4) Random effects from the LP playback. Because of the superimposition of many different resonances and feedback mechanisms in LP playback, no two playings are exactly the same. This goes beyond merely being "statically" different from the digital. Each time vinyl is played, small differences may help it seem like a fresh recording.
5) Systematic bias. It may well be that when people play vinyl, they tend to turn up the volume a bit higher, or leave it a bit lower. Either one may, depending on circumstances, lead to better sound.

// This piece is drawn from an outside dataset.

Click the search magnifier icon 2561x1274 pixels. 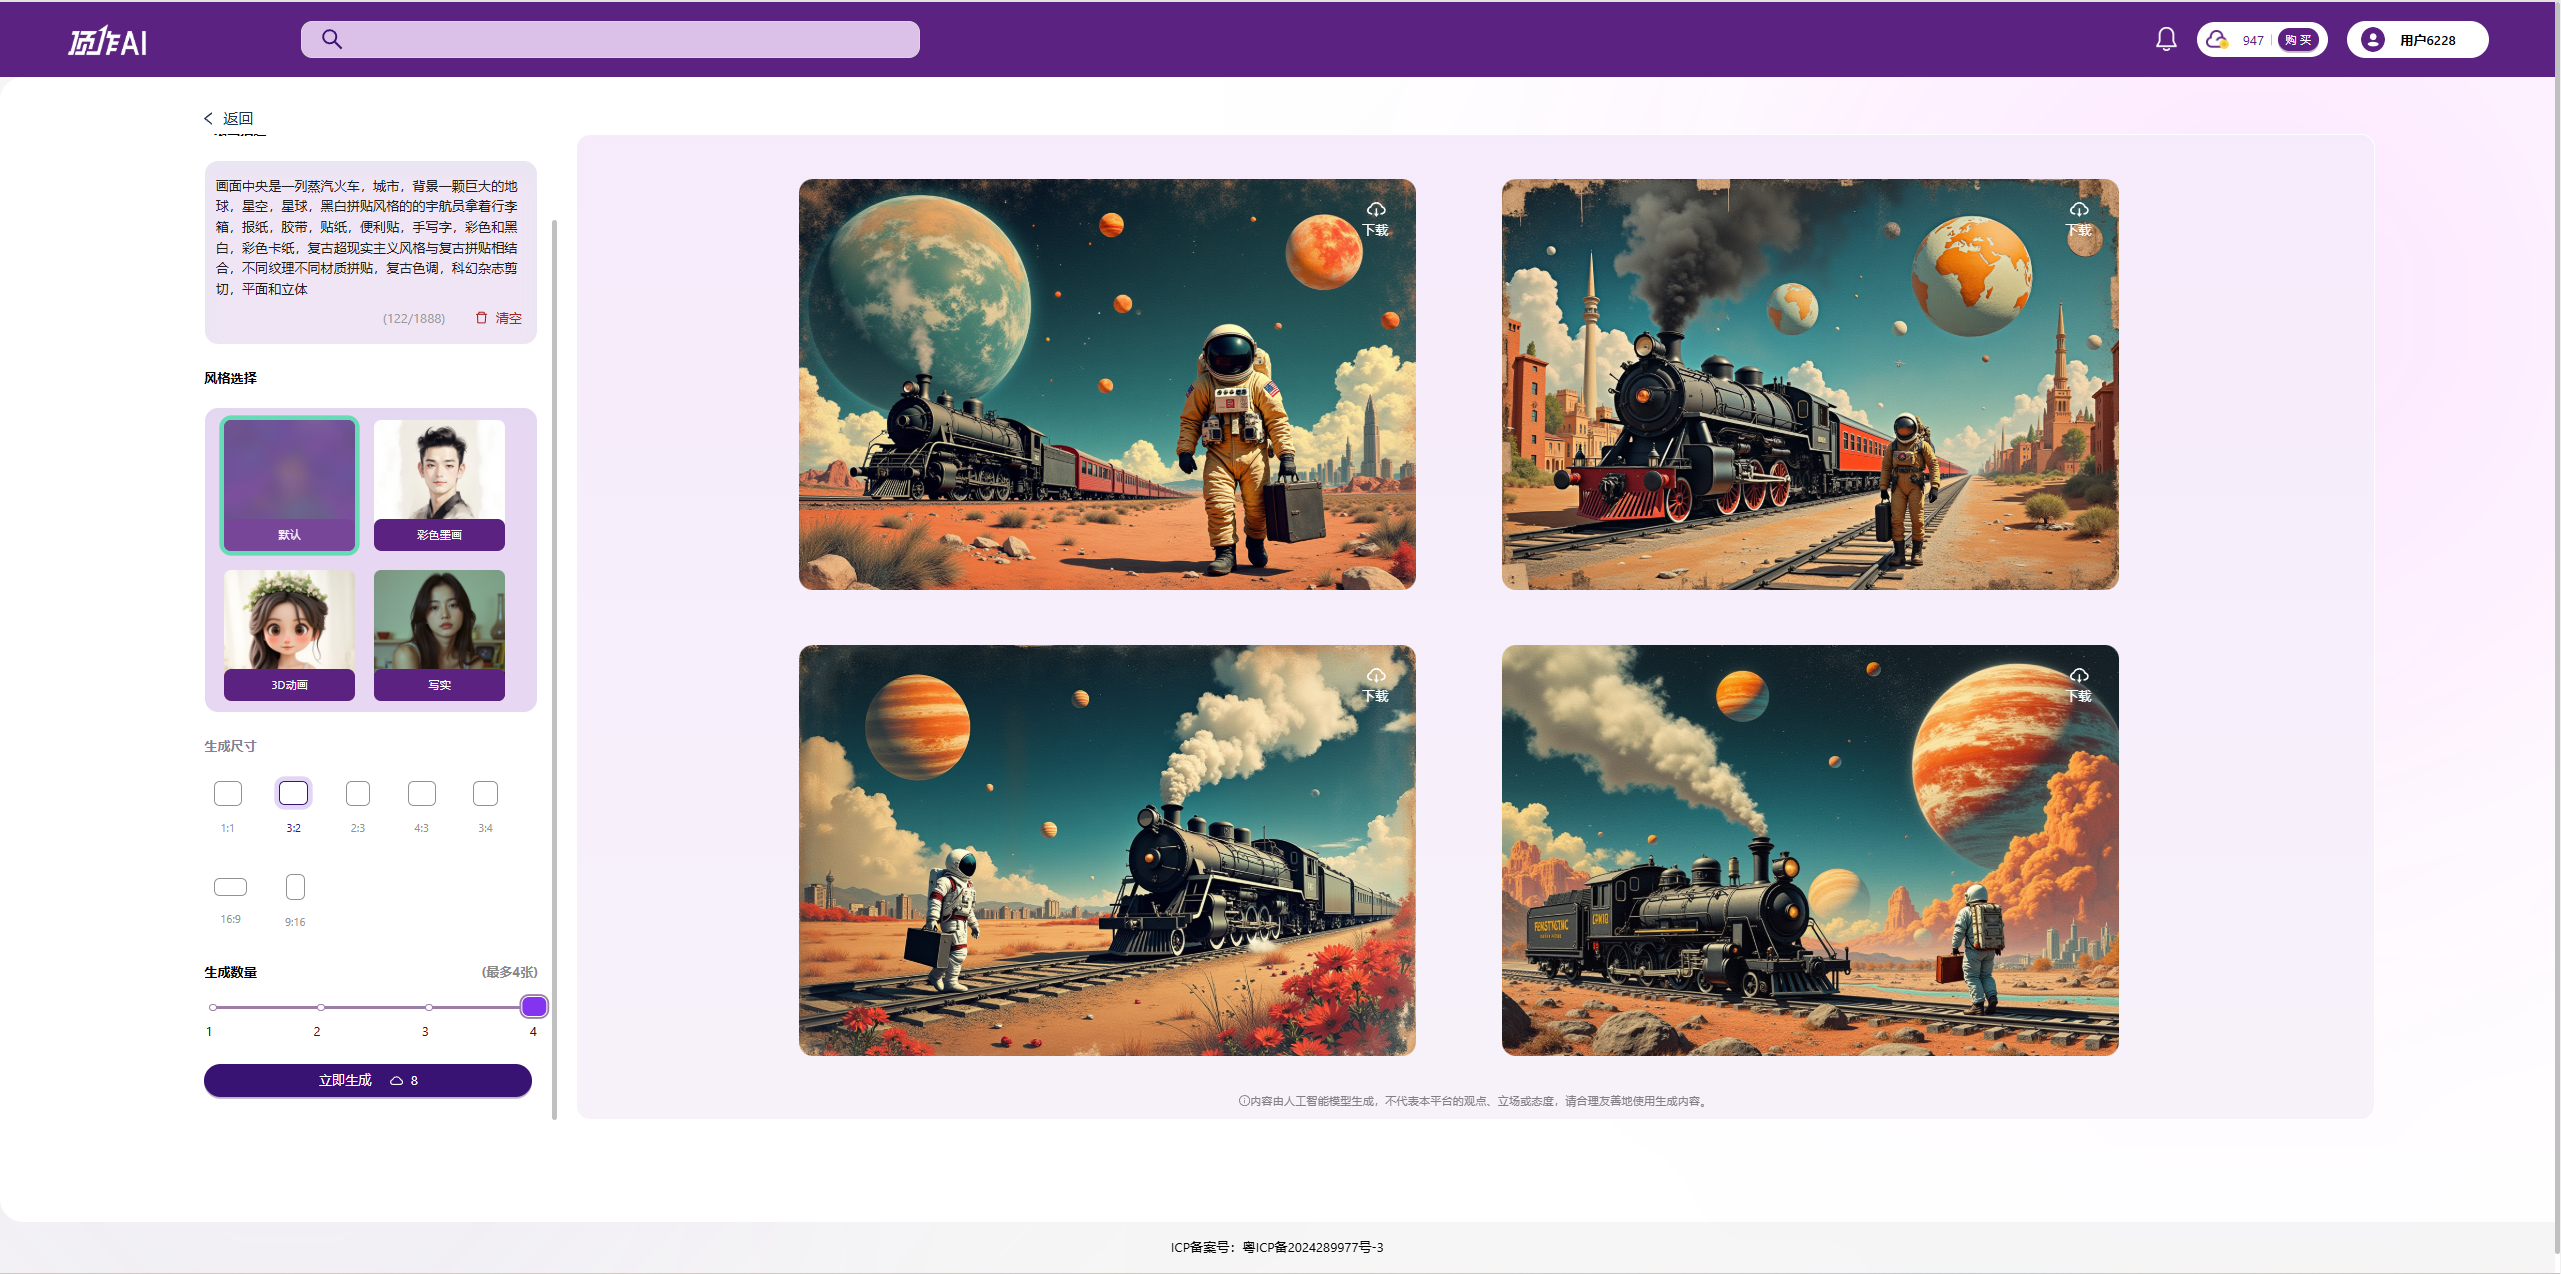[x=332, y=40]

Many of the "White Hat" audiophiles I know don't (or never did) bother with vinyl playback anymore. Other than 1 and 2 above, there "should" be no way that vinyl is superior, and many ways in which it is audibly inferior. So they don't bother. I'm find with that. But I'm of the age where vinyl still seemed magic, and I want to understand the magic. If in fact it's largely anthropological, I'm fine with understanding the human part of this as well.
In recent times, I typically record vinyl digitally (in 24/96) so I need play the actual records as little as possible (sometimes repeating after vinyl system upgrades), so much do I believe that 24/96 is adequate. And despite my "random effects" theory (#4 above), I generally find the digital transcriptions capture the essential difference in the vinyl.